(Source material):

[BEGIN]

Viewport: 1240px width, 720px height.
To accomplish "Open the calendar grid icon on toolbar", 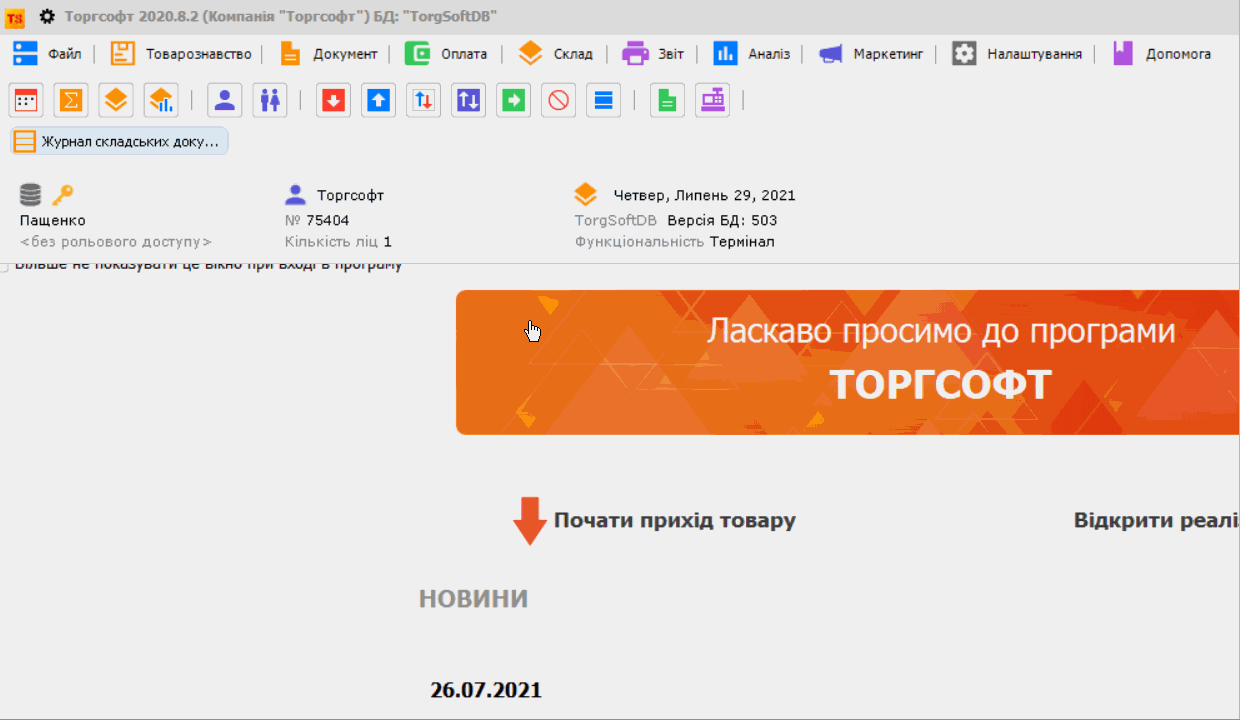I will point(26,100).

[END]
[BEGIN]

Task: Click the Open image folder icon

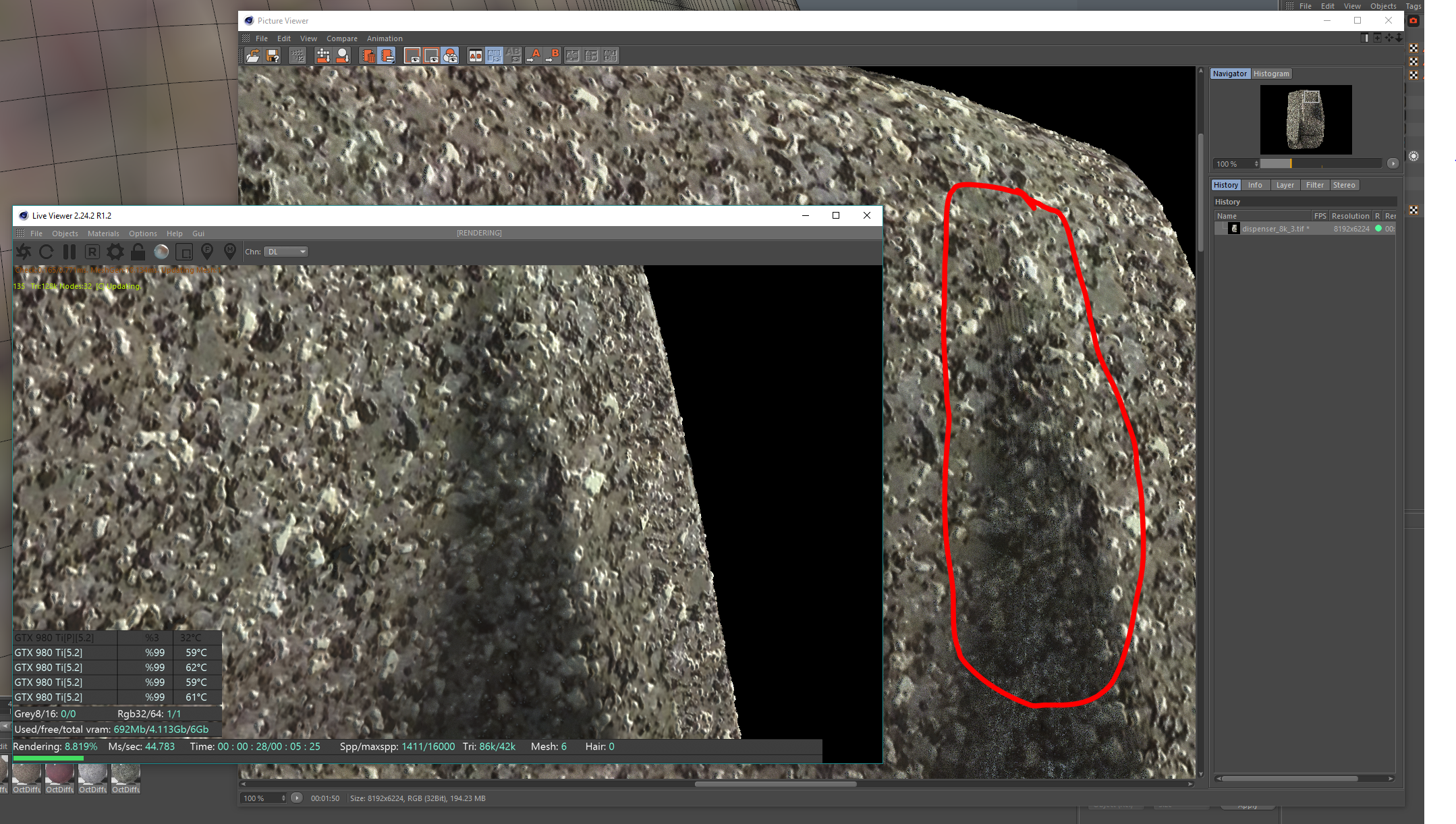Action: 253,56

[END]
[BEGIN]

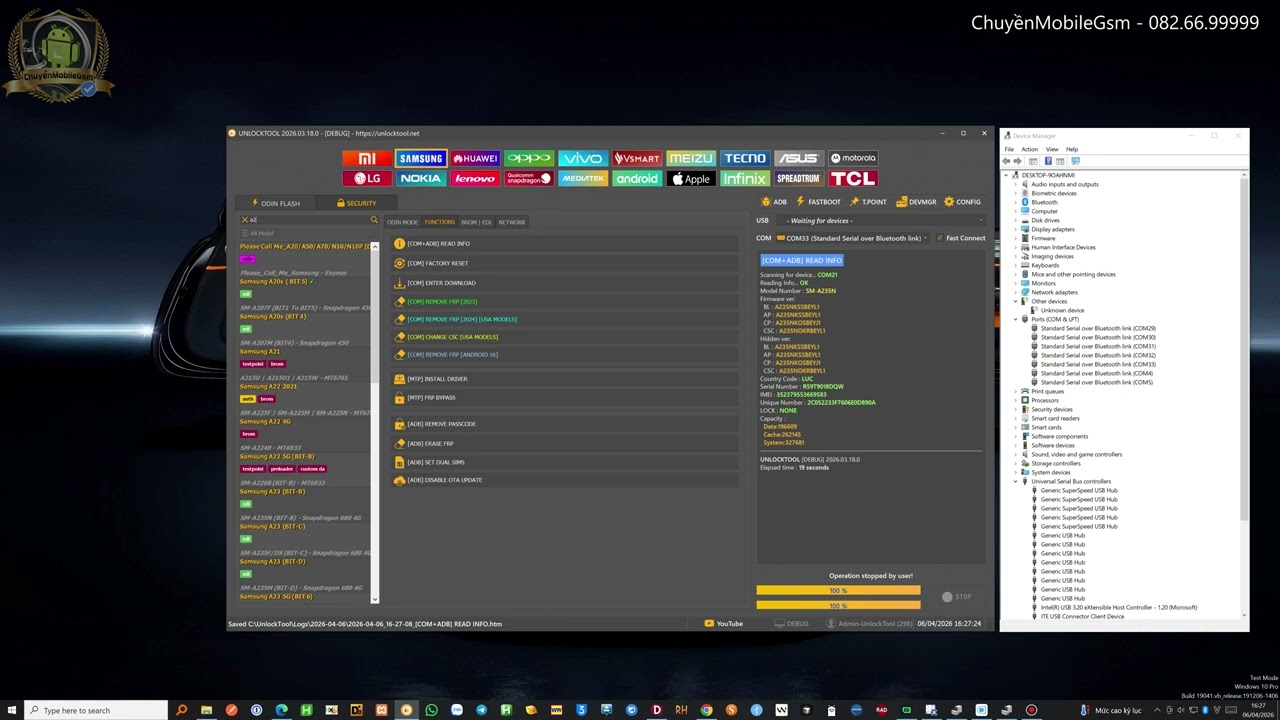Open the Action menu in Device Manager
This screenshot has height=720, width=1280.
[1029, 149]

[END]

(Directions for this task): Gather every line of the records that contains the string "width", matching case exactly.

(The solution):
Viewport: 1240px width, 720px height.
This screenshot has height=720, width=1280.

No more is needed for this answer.